Since SPR is also expressed in the cells of organisms who do not have exposure to SP as Drosophila do, the group explored alternative ligands for SPR and found myoinhibitory peptides (MIPs) to be another type of SPR ligand and they appeared to be conserved across a spectrum of invertebrates.

Interestingly, MIPs are not derived from male sex organs as SP is, and MIPs are not necessary to promote the switch in behavior post-mating in females, while SP is necessary.

Following this work, the group decided to patent the idea of targeting the SPR as a method of insect control.

They proposed administration of an analogue of SP to females which will bind to SPR and cause the shift in behavior from that of a virgin to that of a post-mated female without the need for copulation.

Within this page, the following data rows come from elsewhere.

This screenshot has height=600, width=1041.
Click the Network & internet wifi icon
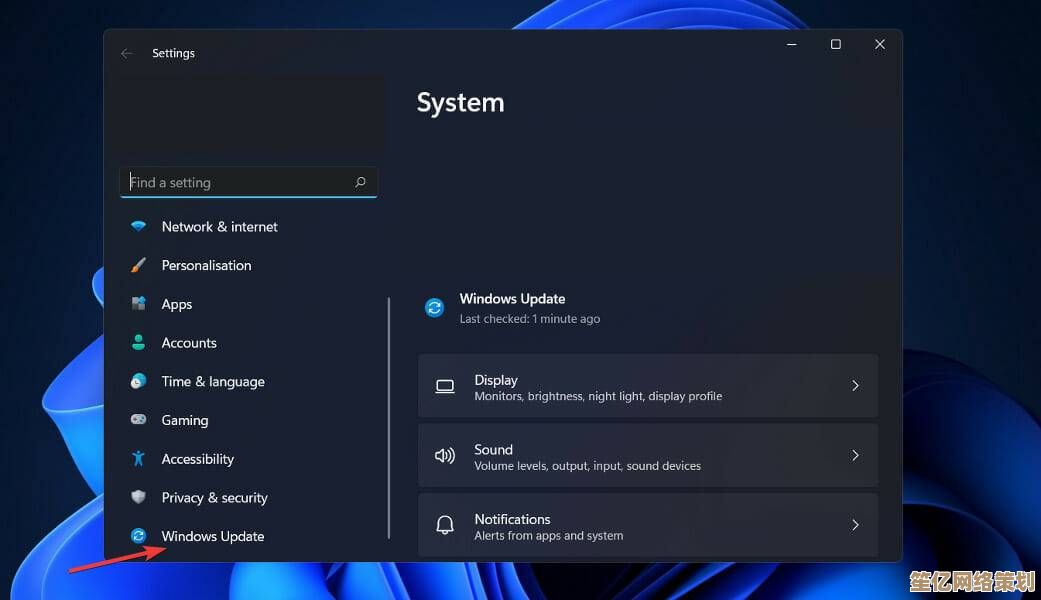[138, 227]
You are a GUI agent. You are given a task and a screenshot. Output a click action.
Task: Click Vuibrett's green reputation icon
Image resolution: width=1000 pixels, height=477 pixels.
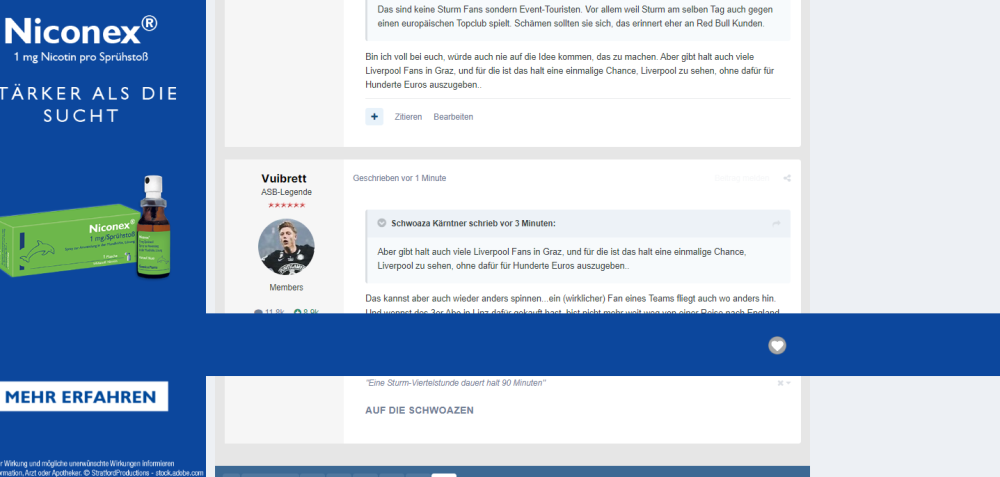298,312
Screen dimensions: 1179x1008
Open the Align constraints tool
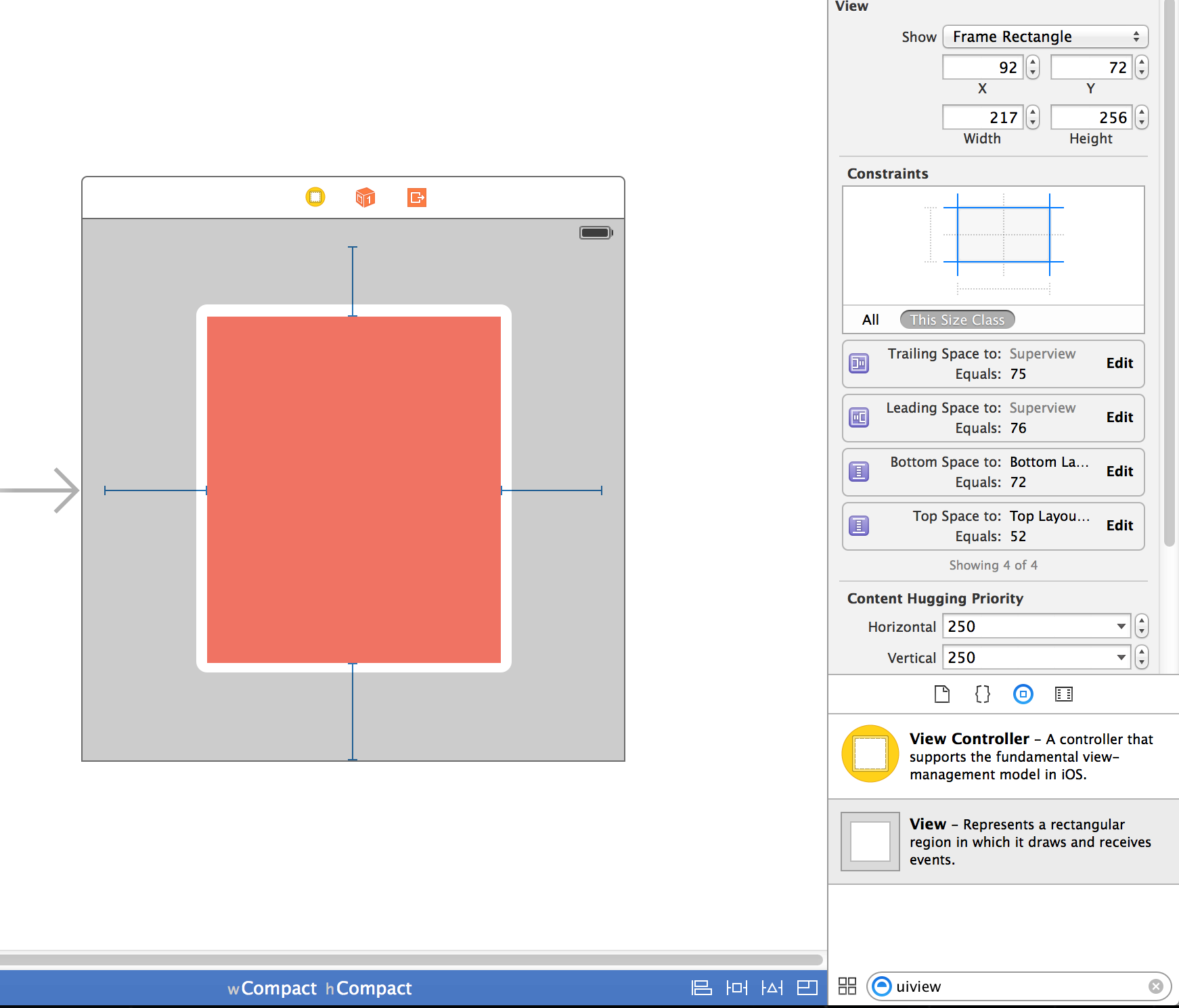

This could prevent copulation, and thus also egg-laying and blood-sucking in insects like mosquitoes who only suck blood after laying eggs.

During her postdoctoral work in the Vosshall Lab, Yapici began to explore feeding behavior in Drosophila.

She created "Expresso", an automated tool to study temporal dynamics of food ingestion using multiple single-fly feeding chambers, each with a sensor to detect liquid food levels.

She was able to detect temporally precise ingestion, related to hunger state, and identify 12 cholinergic local interneurons that she called Ingestion Neurons (IN1) necessary for this behavior.

Since these neurons receive pre-synaptic inputs from pharyngeal neurons, she hypothesized that IN1 neurons detect and monitor ingestion such that after subsequent feeding bouts, the activity of these neurons proportionally decreased, as an indicator of feeding or hunger state, and found that stimulation increased the level of consumption in flies.

In 2016, Yapici became the Nancy and Peter Meinig Family Investigator in the Life Sciences and Adelson Sesquicentennial Fellow in Cornell's Department of Neurobiology and Behavior.

Her lab uses hunger and feeding to examine how environmental cues prompt decision making and drive motivation signals to eat or not to eat in Drosophila.

At Cornell, she is one of the four members of the new National Science Foundation funded NeuroNex Hub., developing methods to image the brain in less time, greater depth, and at greater volumes.

They were able to maintain functional and structural integrity of the fly brain while imaging with two and three photon resolution to observe calcium signals in mushroom body Kenyon cells in response to odours.

After starting her lab at Cornell, Yapici started to examine the expression of various Ligand-gated ion channel ionotropic receptors involved in taste function in flies.

—another large component is mediated by trhese.

They found a receptor that mediated perception of carbonation and drove both physiological and behavioral responses and showed it was necessary for sugar-sensing through gustatory receptors They also found that IR56d, a type of ionotropic receptor implicated in gustation, was essential for physiological responses to carbonation and fatty acids but not sugars.

Further, through IR56d, carbonation is a behavioral attractant for flies.